Code de la commande publique
Définition
Le code de la commande publique, en vigueur depuis 2019, rassemble les règles applicables aux contrats conclus par les acheteurs publics (État, collectivités, établissements et certaines entités assimilées) : marchés publics et contrats de concession. Pour une entreprise, contracter avec le secteur public signifie entrer dans un cadre où la liberté contractuelle est remplacée par des procédures, des formes et des règles d’exécution largement imposées.
Enjeux et pratique
Le contrat public ne se négocie pas comme un contrat privé : il s’obtient et s’exécute dans un cadre prescrit. Trois différences structurent la pratique d’une entreprise titulaire ou candidate.

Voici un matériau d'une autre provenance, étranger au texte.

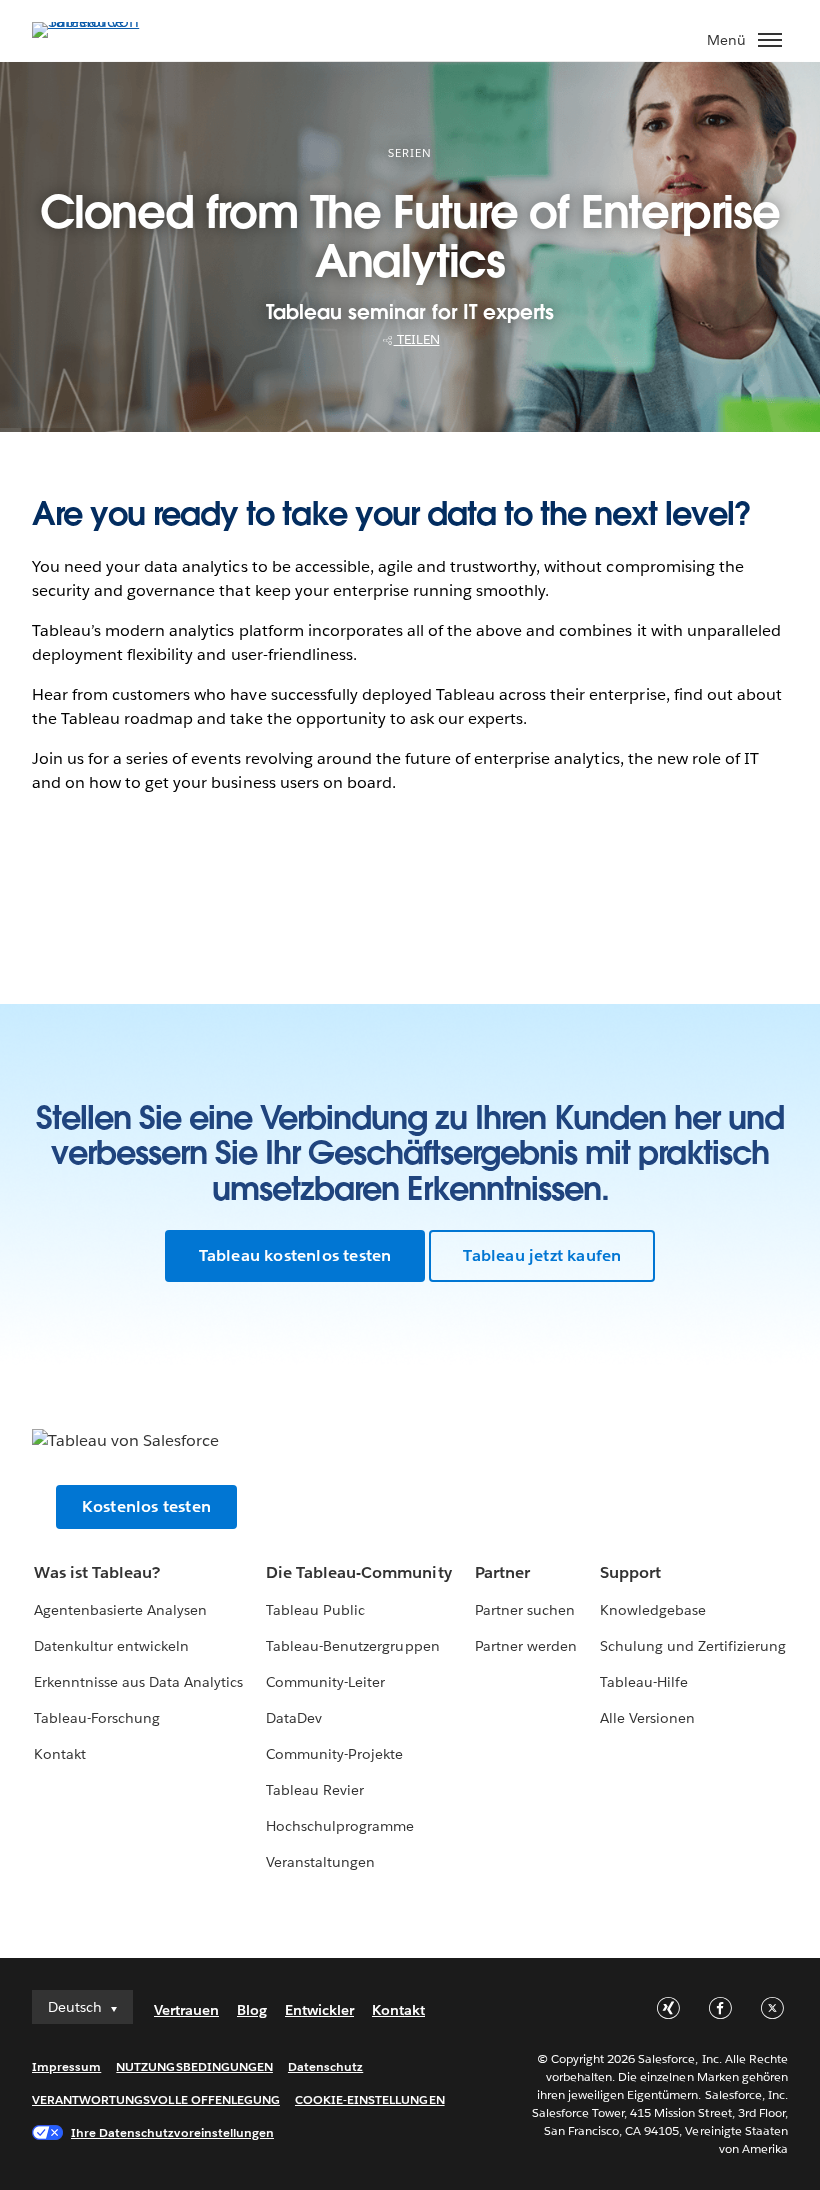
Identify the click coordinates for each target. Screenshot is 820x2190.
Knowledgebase (653, 1610)
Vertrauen (186, 2010)
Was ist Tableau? (97, 1572)
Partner (502, 1572)
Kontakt (60, 1754)
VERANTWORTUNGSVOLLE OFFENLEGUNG (156, 2099)
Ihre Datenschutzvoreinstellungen (172, 2132)
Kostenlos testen (146, 1506)
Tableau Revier (315, 1790)
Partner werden (526, 1646)
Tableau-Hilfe (644, 1682)
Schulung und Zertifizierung (693, 1646)
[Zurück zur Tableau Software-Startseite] (102, 21)
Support (630, 1572)
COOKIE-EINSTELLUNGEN (370, 2099)
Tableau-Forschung (97, 1718)
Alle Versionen (647, 1718)
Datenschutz (325, 2066)
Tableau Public (315, 1610)
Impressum (66, 2066)
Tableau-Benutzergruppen (352, 1646)
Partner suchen (525, 1610)
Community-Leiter (325, 1682)
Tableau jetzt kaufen (542, 1255)
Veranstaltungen (320, 1862)
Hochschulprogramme (340, 1826)
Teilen (417, 339)
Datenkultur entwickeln (111, 1646)
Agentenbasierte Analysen (120, 1610)
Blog (252, 2010)
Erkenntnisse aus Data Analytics (139, 1682)
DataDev (294, 1718)
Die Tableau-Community (358, 1572)
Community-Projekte (334, 1754)
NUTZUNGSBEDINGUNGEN (194, 2066)
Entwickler (319, 2010)
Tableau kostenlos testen (295, 1255)
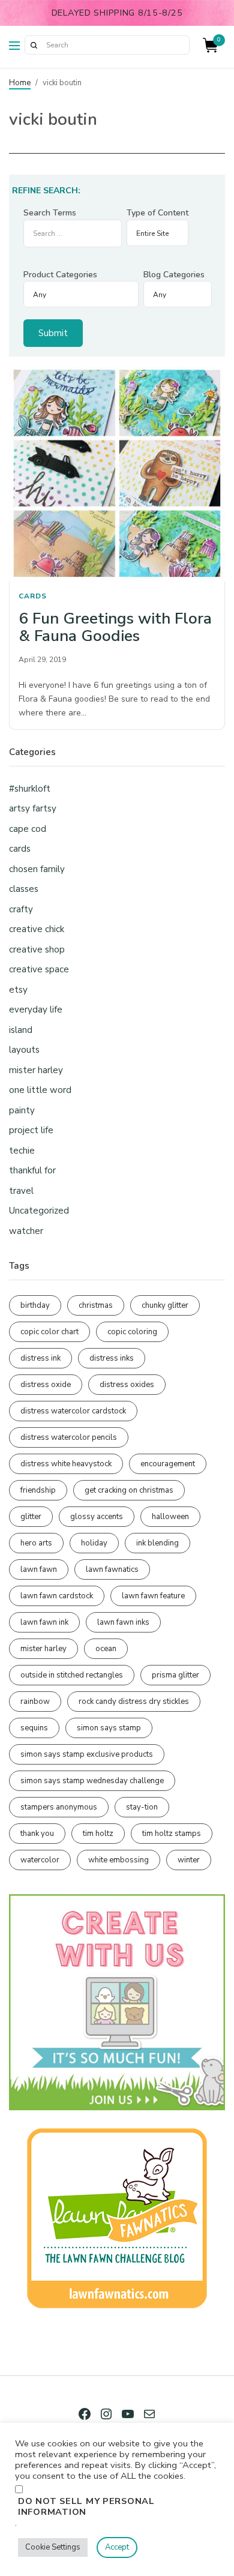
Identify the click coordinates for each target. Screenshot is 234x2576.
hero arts (36, 1543)
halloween (170, 1516)
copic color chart (49, 1331)
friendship (38, 1490)
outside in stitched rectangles (71, 1675)
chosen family (37, 869)
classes (23, 889)
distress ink (40, 1358)
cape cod (27, 829)
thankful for (32, 1170)
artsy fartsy (32, 808)
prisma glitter (175, 1675)
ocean (105, 1648)
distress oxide (45, 1384)
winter (189, 1860)
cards (33, 596)
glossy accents (96, 1516)
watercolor (39, 1860)
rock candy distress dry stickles (134, 1701)
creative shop (37, 949)
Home (20, 82)
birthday (35, 1305)
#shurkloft (29, 789)
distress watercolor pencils (68, 1437)
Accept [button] (117, 2547)
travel (21, 1191)
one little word (40, 1090)
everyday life (35, 1010)
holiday (94, 1543)
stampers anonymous (58, 1807)
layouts (24, 1050)
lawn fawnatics (112, 1569)
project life (31, 1130)
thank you (37, 1833)
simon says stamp (109, 1728)
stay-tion (142, 1807)
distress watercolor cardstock (73, 1411)
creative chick (36, 929)
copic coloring (132, 1331)
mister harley (36, 1070)
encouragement (167, 1463)
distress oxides (127, 1384)
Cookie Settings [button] (52, 2547)
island (20, 1030)
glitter (30, 1516)
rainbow (35, 1701)
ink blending (157, 1543)
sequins (34, 1728)
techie (22, 1151)
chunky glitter (165, 1305)
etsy (18, 990)
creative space (39, 969)
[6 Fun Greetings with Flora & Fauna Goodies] (117, 474)
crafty (21, 909)
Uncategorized (39, 1211)
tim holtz (98, 1833)
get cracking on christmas (129, 1490)
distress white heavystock (66, 1463)
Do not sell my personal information (86, 2506)
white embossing (118, 1860)
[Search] (34, 45)
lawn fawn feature (153, 1595)
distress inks (111, 1358)
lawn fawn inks (123, 1622)
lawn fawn (38, 1569)
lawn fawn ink (44, 1622)
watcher (26, 1231)
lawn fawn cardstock (56, 1595)
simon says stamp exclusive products (86, 1754)
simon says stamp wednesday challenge (92, 1780)
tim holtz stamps (171, 1833)
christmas (96, 1305)
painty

La formation : les marchés s’attribuent par des procédures formalisées (publicité, candidatures, offres, critères annoncés), où la rigueur documentaire est éliminatoire ; une offre s’écarte pour un document manquant ou une signature non conforme. Les pièces du marché (CCAP, CCTP, et par référence les CCAG, cahiers des clauses administratives générales) forment un ensemble hiérarchisé qu’il faut lire intégralement : les CCAG contiennent des mécanismes (pénalités, résiliation, propriété intellectuelle) qui s’appliquent sauf dérogation expresse, et que beaucoup de titulaires découvrent en cours d’exécution.
L’exécution : elle est encadrée par des règles propres : délais de paiement spécifiques au secteur public avec intérêts moratoires automatiques, sous-traitance soumise à déclaration et acceptation avec paiement direct du sous-traitant, prérogatives de la personne publique (modification ou résiliation unilatérale dans les limites du code, pouvoir de contrôle), et régime strict des avenants : les modifications du marché sont plafonnées et encadrées, ce qui interdit la renégociation libre à laquelle le B2B privé habitue.
La discipline documentaire enfin : ordres de service, constats, mémoires en réclamation obéissent à des formes et délais stricts ; un droit non exercé dans les formes du marché est perdu. Pour une entreprise dont le portefeuille mêle contrats privés et publics, la gestion doit distinguer les deux régimes, car les réflexes de l’un sont des fautes dans l’autre.
Exemple concret
Un prestataire informatique, titulaire d’un marché public, accumule des surcoûts liés à des demandes complémentaires formulées oralement par les services. En fin de marché, il facture le supplément. Refus : aucune modification n’a été formalisée dans les conditions du code, et le mémoire en réclamation arrive hors délai. Devant un client privé, la discussion commerciale serait restée ouverte ; dans le cadre public, les formes non respectées ont éteint le droit.
Question fréquente
Les règles du code de la commande publique s’appliquent-elles aux sous-traitants ?
En partie, oui : la sous-traitance dans les marchés publics doit être déclarée et acceptée, et le sous-traitant de premier rang bénéficie du paiement direct par l’acheteur public au-delà d’un seuil. Le titulaire reste responsable de l’ensemble. Pour le sous-traitant, vérifier sa déclaration et son acceptation est la protection de base.